#### INSTRUCTION
Express the lines of the records below as a numbered list, starting at the line containing "The image size is (501, 1405)." and ending at the end of the records. Leave out blank lines and pictures.

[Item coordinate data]
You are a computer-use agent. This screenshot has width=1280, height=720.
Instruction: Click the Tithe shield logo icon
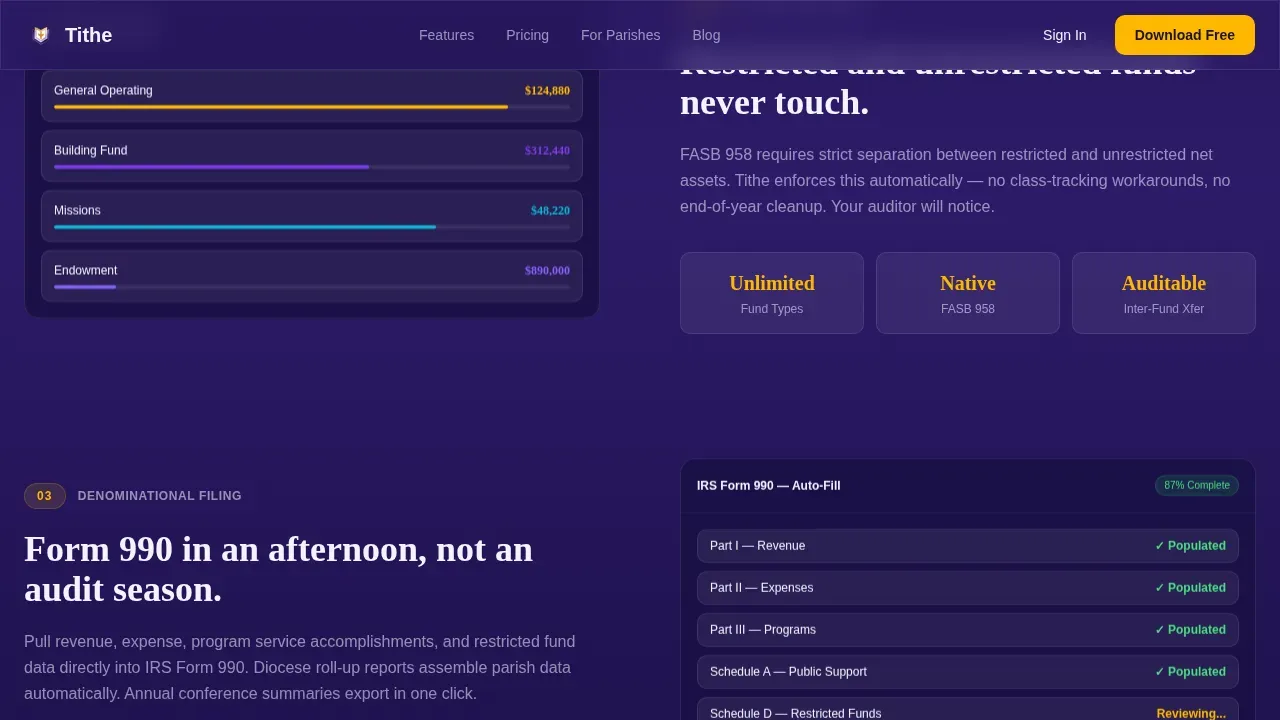[41, 35]
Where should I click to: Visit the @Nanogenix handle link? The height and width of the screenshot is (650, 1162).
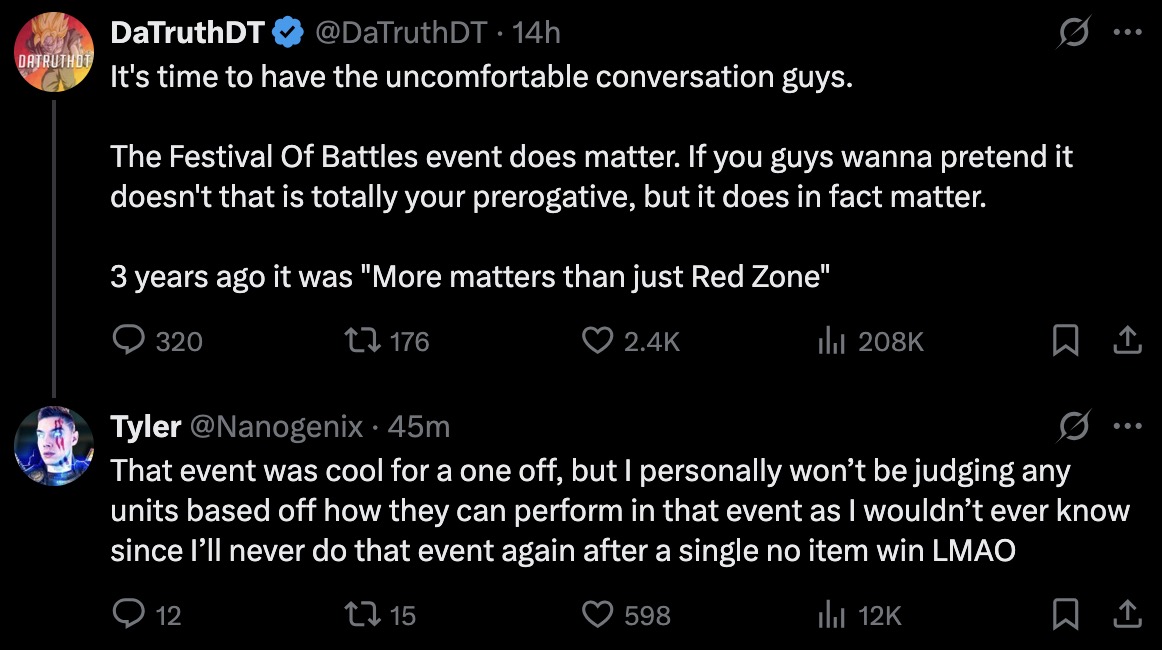pos(276,428)

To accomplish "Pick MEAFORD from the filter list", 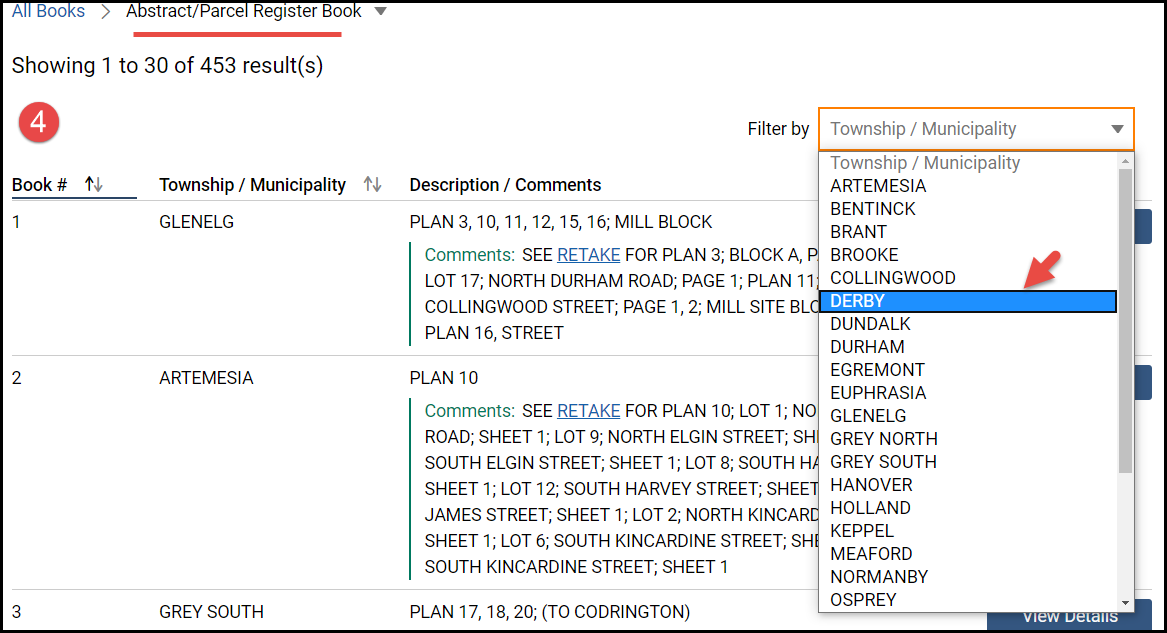I will pos(871,554).
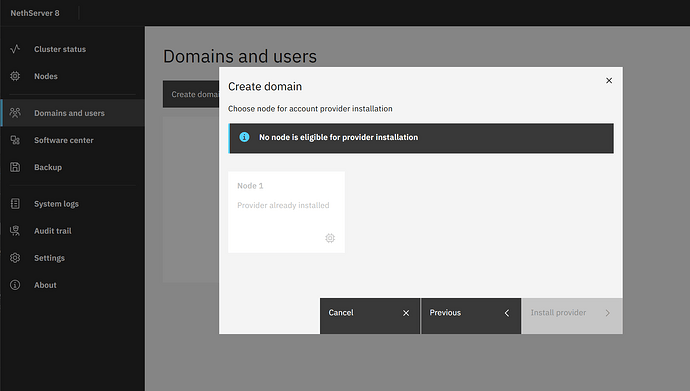690x391 pixels.
Task: Select the Node 1 card
Action: tap(286, 212)
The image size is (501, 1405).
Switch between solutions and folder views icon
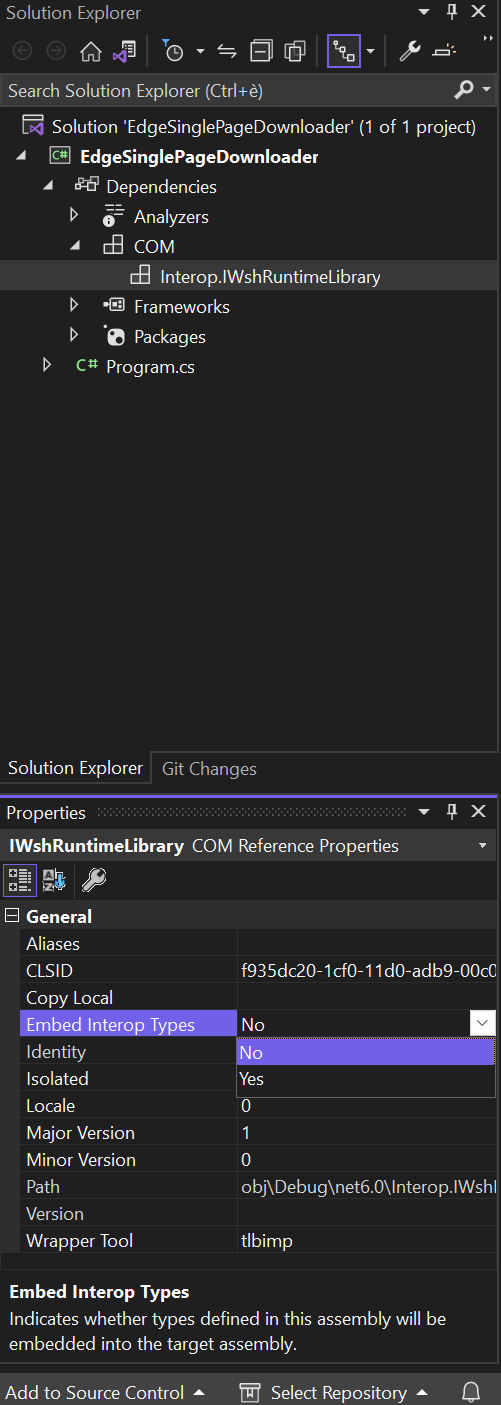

#### PROBLEM SOLUTION
1. The image size is (501, 1405).
2. Switch between solutions and folder views icon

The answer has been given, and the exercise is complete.